Garlasco: nuovi sviluppi dopo anni di silenzio
La vicenda di Garlasco, legata all’omicidio di Chiara Poggi avvenuto nell’estate del 2007, continua a generare interrogativi, anche a distanza di quasi due decenni. Dopo anni di processi, ricorsi e una condanna definitiva, il caso si è riaperto su nuove basi. I recenti sviluppi ruotano attorno all’ipotesi che una seconda persona, oltre ad Alberto Stasi, possa aver avuto un ruolo nella morte della giovane. A riaccendere l’interesse degli inquirenti sono alcuni reperti mai analizzati a fondo, che oggi – grazie ai progressi nelle tecnologie forensi – potrebbero raccontare qualcosa di diverso.

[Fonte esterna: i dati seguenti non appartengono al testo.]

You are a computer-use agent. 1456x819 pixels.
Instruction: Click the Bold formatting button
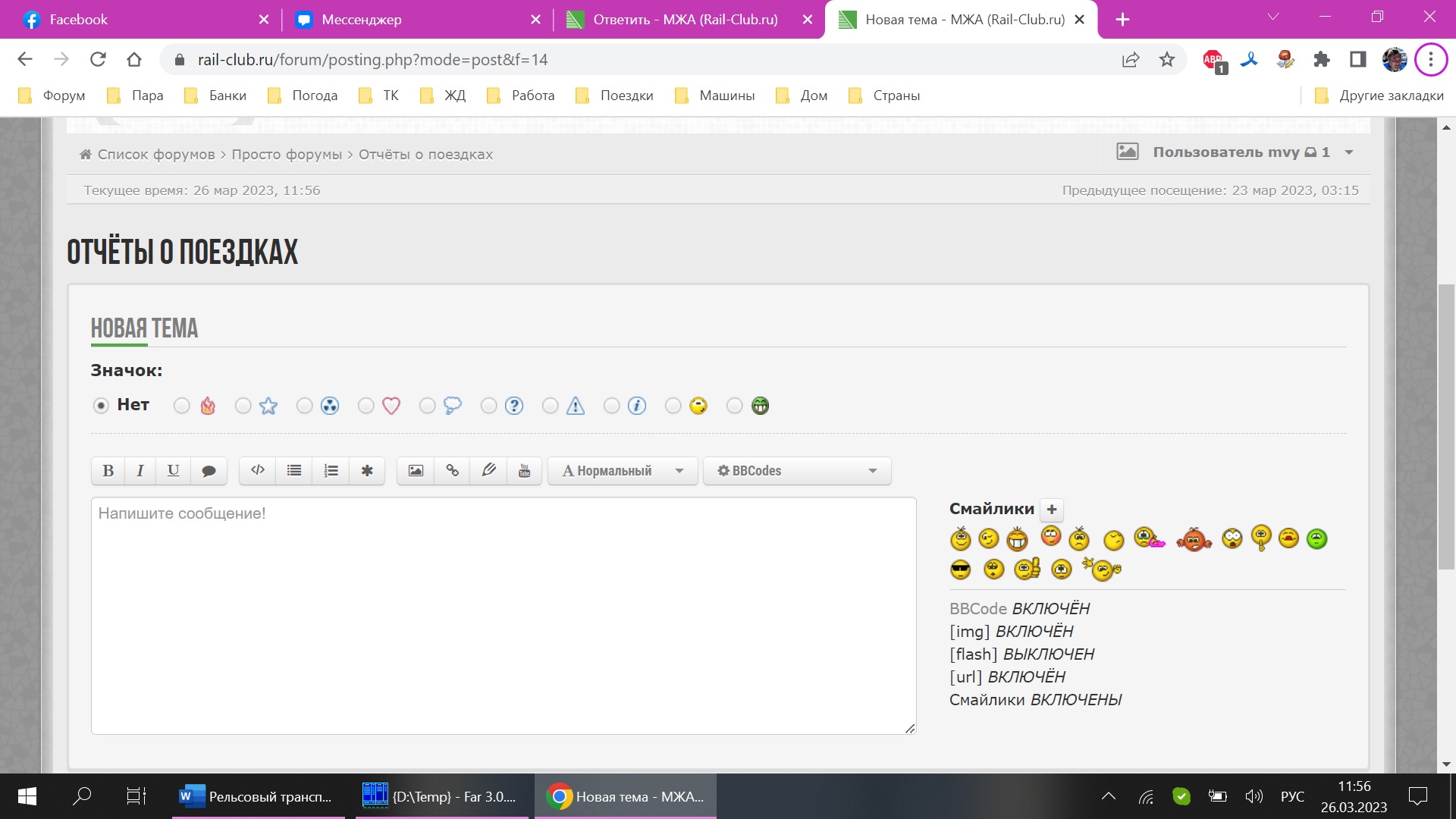tap(108, 471)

Tra questi, si parla di impronte rimaste non attribuite, di tracce biologiche sottovalutate in passato e di oggetti sui quali non furono fatti approfondimenti decisivi. Il tutto si inserisce in un contesto in cui la famiglia della vittima ha sempre chiesto chiarezza fino in fondo, ritenendo che la verità non sia stata completamente svelata. La riapertura delle analisi scientifiche, condotte con strumenti attuali, come la ricostruzione 3D della scena del crimine, punta a comprendere meglio la dinamica dell’aggressione e a verificare eventuali presenze alternative nella casa quel giorno.
La figura di un secondo possibile sospettato è ora sotto esame. Non si tratta di un nome nuovo, ma di una persona già nota agli ambienti familiari di Chiara, che non era mai stata formalmente indagata. Ora, grazie a un nuovo impulso investigativo, si punta a capire se quella presenza possa avere avuto un ruolo determinante.
La vicenda resta delicata e ancora oggi alimenta il dibattito tra giustizia, opinione pubblica e desiderio di verità. Nessuna sentenza può restituire ciò che è stato perso, ma ogni passo verso la chiarezza è un atto dovuto.